De retorno à nossa realidade, sempre me incomodei com certos discursos e interpretações que apontavam a falta do hábito da leitura como conseqüência direta de governos pouco preocupados com a questão educacional e com a melhoria intelectual e cognitiva de nosso povo. Ou, quando não, pelo preço abusivo dos livros e a baixa renda do brasileiro como fatores limitantes.
Culpa-se as autoridades municipais, estaduais e federais. Culpa-se o legislativo e o executivo também. Esquecemos convenientemente, contudo, que governo nenhum irá empreender esforço em adotar políticas, em qualquer área que seja, sem que ele perceba uma razoável possibilidade de apoio por parte da sociedade na empreitada*.
Desejar que governos se esforcem em executar algo que a sociedade não vê utilidade ou importância, é utopia!
Somente governos totalitários realizam políticas a despeito da opinião pública. Basta lembrar a coletivização forçada das propriedades rurais na URSS nos anos trinta do século passado ou a "Marcha para o Campo" de Pol Pot no Camboja na década de 70 também no século XX.
Fora isso, é sonho imaginar que em regimes democráticos ou mesmo autoritários de frágil apoio social, os governos irão realizar esforço em algo que conta com suporte apenas de uma minoria intelectualizada.

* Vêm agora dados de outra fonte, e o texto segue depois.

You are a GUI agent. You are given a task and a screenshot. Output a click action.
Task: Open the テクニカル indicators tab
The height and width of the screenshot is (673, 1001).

E o fato, por mais infeliz que seja reconhecê-lo, é que a sociedade brasileira não dá, ainda, a devida importância a educação e a leitura. Óbvio que se alguém perguntar na rua para um transeunte se ele(a) acha educação importante, ou se ele(a) acha ler um hábito positivo, sua resposta muito provavelmente será afirmativa. Isto porque educação é tida no discurso como algo positivo. Da mesma forma, existe um quase-consenso verbal de que a leitura é uma prática edificante que traz benefícios para quem lê. Bom, o problema é estes entendimentos só vão até aí. Eles não chegam ao mundo real. Se estes entendimentos fossem um livro, eles terminariam na contracapa.
Dependendo do critério para a definição de quem é leitor ou não, podemos ter pelo menos quase 50% da população definida como não leitora. Pesquisa realizada pelo IBOPE a pedido do Instituto Pró-Livro em 2015, revelou que 56% da população era enquadrada como leitora a partir do critério de ter lido no todo ou em parte um livro nos últimos três meses. A pesquisa também revelou que o brasileiro lê em média 5 livros por ano entre didáticos e não-didáticos, sendo que apenas 2,43 foram lidos no todo e 2,53 em partes. Por fim, a pesquisa apontou que 30% da população não comprou um único livro sequer no ano anterior. O estudo foi comentado no jornal O Estado de São Paulo do dia 18 de maio passado.
Com critérios tão generosos para categorizar quem é leitor ou não, fica claro que estamos mal na fita. Basta apertar um pouquinho os padrões de definição, e estes percentuais irão pender fortemente no sentido de mostrar que NÃO somos um país de leitores.
Mais realista, eu diria, uma pesquisa apresentada no jornal O Globo do dia 31 de março passado trouxe matéria que revela que 70% da população não consultou ou abriu um livro sequer durante todo o ano de 2014.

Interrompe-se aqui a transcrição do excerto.